-------- 文件段落
Python定時任務框架：APScheduler源碼剖析(三)

前言

距離上一篇APScheduler源碼分析已經間隔了一段時間，趁現在有點閒暇，趕緊寫上一篇。

這篇來分析APScheduler執行器相關的代碼。

回顧

先回憶一下APScheduler是怎麼運行起來的？回顧一下example的代碼。

    scheduler = BackgroundScheduler()
    scheduler.add_job(tick, 'interval', seconds=3) # 添加一個任務，3秒後運行
    scheduler.start()

簡單而言，實例化BackgroundScheduler，然後調用add_job方法添加任務，最後調用start方法啓動。

add_job方法通過前面文章的分析已經知道了，就是將方法存到內存dict中，interval指定觸發器爲間隔觸發器，間隔時間爲3秒。

現在看一下start方法。

start方法

BackgroundScheduler的start方法調用了BaseScheduler類的start方法，其代碼如下。

# apscheduler/schedulers/base.py/BaseScheduler
    def start(self, paused=False):
        if self.state != STATE_STOPPED:
            raise SchedulerAlreadyRunningError
         # 檢查：如果我們在uWSGI線程禁用狀態下運行時就返回相應的錯誤警報
        self._check_uwsgi()
        with self._executors_lock:
            # Create a default executor if nothing else is configured
            # 創建默認執行器
            if 'default' not in self._executors:
                self.add_executor(self._create_default_executor(), 'default')
            # Start all the executors
            for alias, executor in self._executors.items():
                executor.start(self, alias)
        with self._jobstores_lock:
            # Create a default job store if nothing else is configured
            # 創建默認的存儲器
            if 'default' not in self._jobstores:
                self.add_jobstore(self._create_default_jobstore(), 'default')
            # Start all the job stores
            for alias, store in self._jobstores.items():
                store.start(self, alias)
            # Schedule all pending jobs
            for job, jobstore_alias, replace_existing in self._pending_jobs:
                self._real_add_job(job, jobstore_alias, replace_existing)
            del self._pending_jobs[:]
        self.state = STATE_PAUSED if paused else STATE_RUNNING
        self._logger.info('Scheduler started')
        self._dispatch_event(SchedulerEvent(EVENT_SCHEDULER_START))
        if not paused:
            self.wakeup()

start方法代碼含義直觀，就是創建默認執行器以及默認的存儲器，此外還調用了想要的start方法，執行器的start方法傳入了self(調度器本身)與alias，執行器的start方法做了什麼？默認執行器的start方法BaseExecutor類中，其代碼如下。

# apscheduler/executors/base.py/BaseExecutor
    def start(self, scheduler, alias):
        self._scheduler = scheduler
        self._lock = scheduler._create_lock()
        self._logger = logging.getLogger('apscheduler.executors.%s' % alias)

可以發現，start方法其實沒做什麼。

APScheduler默認的執行器就是線程執行器

# apscheduler/schedulers/base.py/BaseScheduler
    def _create_default_executor(self):
        """Creates a default executor store, specific to the particular scheduler type."""
        return ThreadPoolExecutor()

本質就是使用ThreadPoolExecutor，但要注意其繼承了BasePoolExecutor，而BasePoolExecutor又繼承了BaseExecutor。
----------------
-------- 清單
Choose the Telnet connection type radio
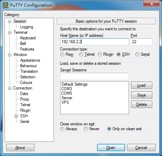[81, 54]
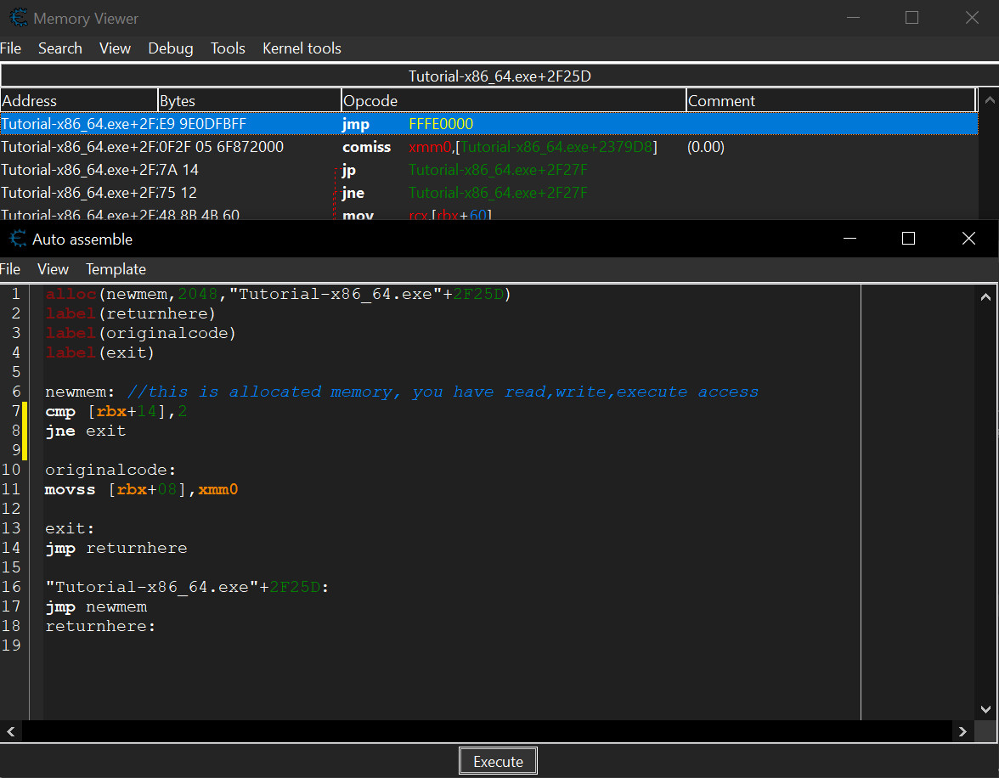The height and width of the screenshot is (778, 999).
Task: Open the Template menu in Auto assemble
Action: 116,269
----------------
### [問題 1]
根據APScheduler源碼剖析一文，APScheduler默認使用的是哪一種執行器？
### [問題 2]
請從APScheduler源碼剖析一文的最後一句之後接着往下寫。
這些記錄在此用不到。

### [任務輸出 1]
默認執行器是線程執行器，即ThreadPoolExecutor。

### [任務輸出 2]
# apscheduler/executores/pool.py
class ThreadPoolExecutor(BasePoolExecutor):
    def __init__(self, max_workers=10):
        pool = concurrent.futures.ThreadPoolExecutor(int(max_workers))
        super().__init__(pool)

如何調用執行器？

這就要說回 _process_jobs方法了，該方法詳細分析在「Python定時任務框架：APScheduler源碼剖析(二)」中，這裏截取部分相關代碼

for job in due_jobs:
     # Look up the job's executor
     # 搜索當前任務對象的執行器
     try:
         executor = self._lookup_executor(job.executor)
     except BaseException:
         #...省略
     # 獲得運行時間
     run_times = job._get_run_times(now)
     run_times = run_times[-1:] if run_times and job.coalesce else run_times
     if run_times:
         try:
             # 提交這個任務給執行器
             executor.submit_job(job, run_times)
         except MaxInstancesReachedError:
             #...省略

大致邏輯就是從jobstore獲取job任務對象，然後通過submitjob方法將job任務對象提交到執行器中，submitjob方法的具體實現在BaseExecutor類中，其邏輯如下。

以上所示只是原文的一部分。